CONTOII – O MAR, O CORPO E A AMBIÇÃO

Mais uma história emocionante contada pelo Dr. Virgílio

Quando Manuel tinha dezesseis anos, ele era apenas um rapaz com sonhos grandes e um coração leve, como o vento que cortava as águas frias do Atlântico. Ele vivia em uma pequena vila na costa da Galícia, onde o mar tocava cada pedaço da vida. Todos conheciam o velho barco de Manuel, um simples bote de pesca que ele remava sozinho pela manhã, buscando o que o mar oferecia.

Foi em uma dessas manhãs que ele a viu pela primeira vez. Isabella. Ela estava sentada à beira da praia, com os pés descalços na areia, seus cabelos negros balançando com a brisa. Quando seus olhares se cruzaram, algo mudou dentro dele. Ele sentiu uma leveza, uma pureza de sentimentos que ele nunca soubera que existia. A jovem era tudo o que ele sonhara e mais: era como uma tempestade calma que fazia o mundo parar.

Eles se aproximaram, e Manuel, com sua timidez, falou pouco, mas o suficiente para capturar a atenção dela. Ela tinha o sorriso mais sincero que ele já vira, e o toque de suas mãos parecia curar qualquer dor. Juntos, compartilharam tardes longas no porto, conversando sobre as pequenas coisas da vida, enquanto o mar sussurrava segredos antigos.

Naqueles dias, Manuel conheceu o amor – não o amor trivial, mas aquele amor que acende todos os sentidos, que transforma o vento em perfume e o sol em calor na alma. O corpo de Isabella o fazia sentir o que ele nunca soubera que existia: uma explosão silenciosa de felicidade. Ela o despertava para o mundo, e ele sentia que ali, naquele amor puro, tudo que precisava estava bem diante dele.

Mas a vida é traiçoeira, e o tempo, implacável. Aos dezoito anos, o fogo da ambição começou a queimar em seu peito. Ele queria ser mais. Queria ser grande, rico, importante. A pesca, que antes era sua paixão, já não bastava. O mar, tão vasto e infinito, parecia agora pequeno, como se o mundo fosse maior do que as águas que ele sempre conhecera.

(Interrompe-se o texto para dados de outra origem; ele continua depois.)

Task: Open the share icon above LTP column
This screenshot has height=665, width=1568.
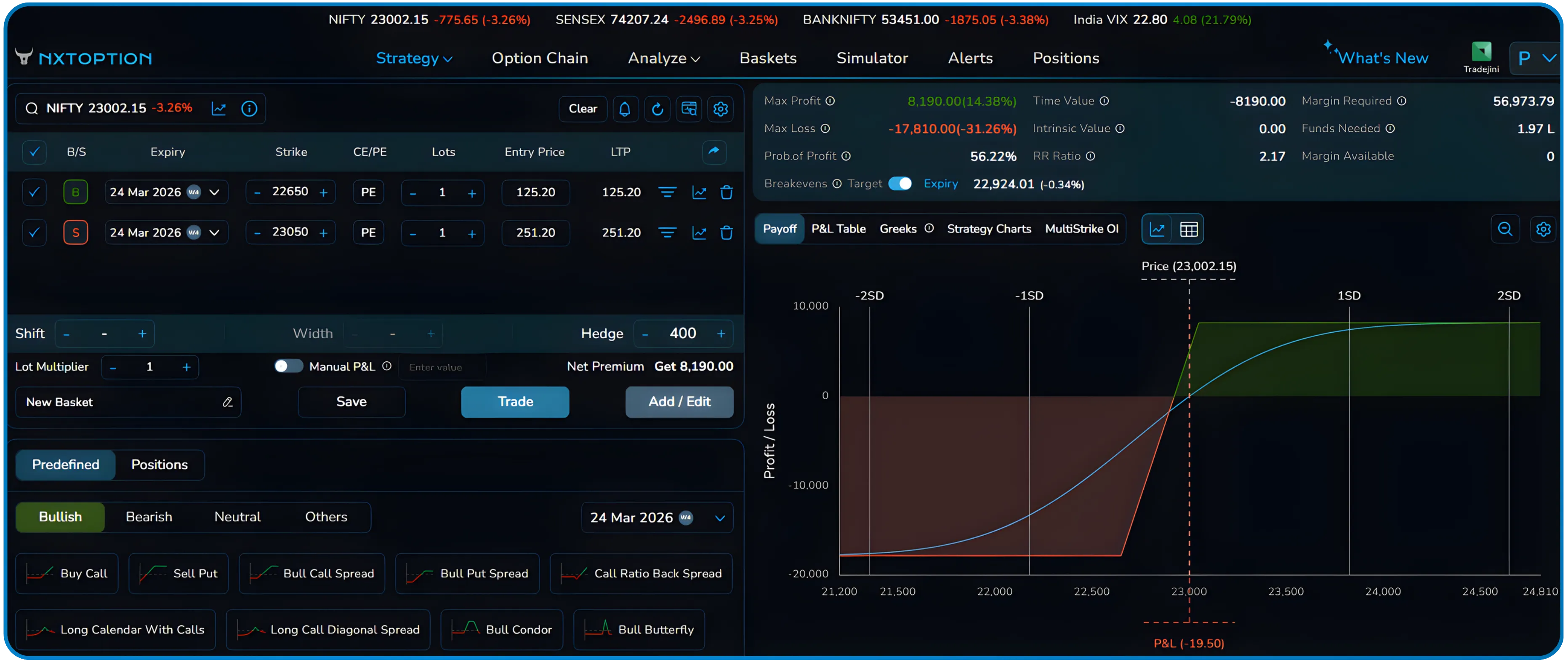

Ele deixou Isabella, disse-lhe que precisava ir embora, que tinha sonhos grandes demais para viver à sombra da pequena vila. Ela o olhou, os olhos cheios de tristeza, mas não disse uma palavra. Ela sabia o que estava acontecendo. Ele estava indo atrás de uma fama que não teria substância, de um poder que não o completaria.

Os anos passaram, e Manuel se tornou um homem de sucesso. Sua pesca foi substituída por negócios prósperos, sua vida, por festas e aplausos. Ele se tornou alguém. Mas o que ele havia conquistado não preenchia o vazio dentro de si. Ele ganhava o mundo, mas perdia a alma. A fama, o dinheiro, as viagens, tudo parecia sem sabor. Ele estava, na verdade, se afogando nas coisas que pensava desejar.

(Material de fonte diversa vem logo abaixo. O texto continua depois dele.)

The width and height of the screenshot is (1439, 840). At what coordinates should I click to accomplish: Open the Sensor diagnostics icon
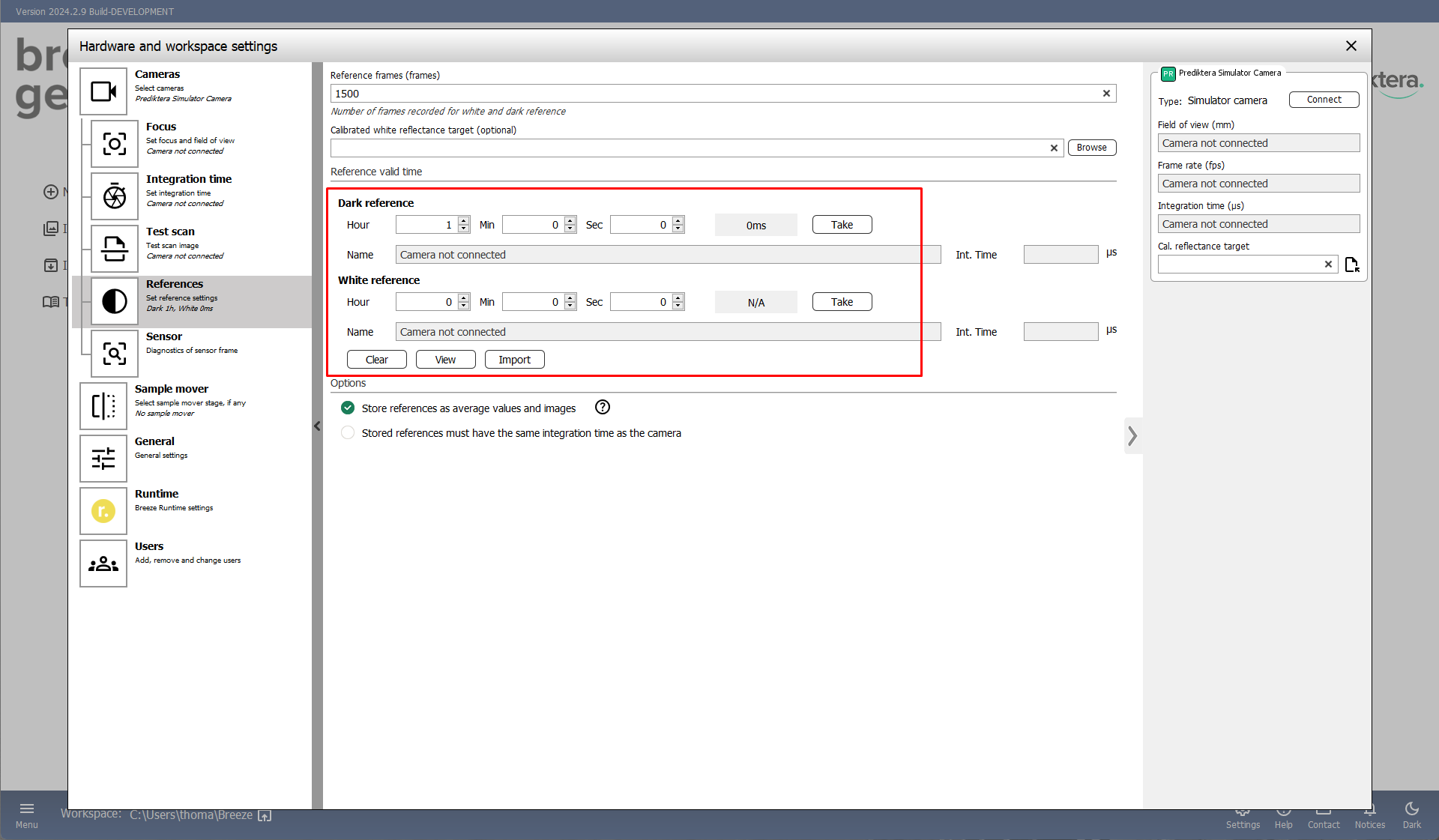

Com a velhice, a força começou a se esvair, e Manuel sentiu, pela primeira vez, o peso de sua escolha. Ele estava rodeado de riqueza, mas sozinho. A juventude se fora, e com ela, o brilho nos olhos que ele tivera um dia. Ele lembrou-se de Isabella. Lembrou-se de como ela o havia feito sentir-se vivo, e agora, envelhecido e cansado, ele percebeu que o amor que ela lhe dera tinha sido o único que realmente importava. Mas já era tarde.

Na solidão do fim de sua vida, Manuel olhava para o mar, que parecia agora mais distante do que nunca. Ele havia se perdido em sua busca por coisas vazias, e o que restara era a saudade de algo puro. Ele fechava os olhos e via o sorriso de Isabella, sentindo, pela última vez, a ternura de um amor que não soubera valorizar. A areia entre seus dedos escorria, a água batia suave contra o cais, e a vida, finalmente, o consumia.

Tudo o que ele havia conquistado dissolvia-se lentamente, como a água do mar levando a areia. E Manuel, agora fraco e sem forças, entendia o que sempre soubera, mas nunca quis aceitar: o verdadeiro poder da vida não estava na fama ou no sucesso. Estava na pureza de um amor perdido, que o tempo jamais devolveria.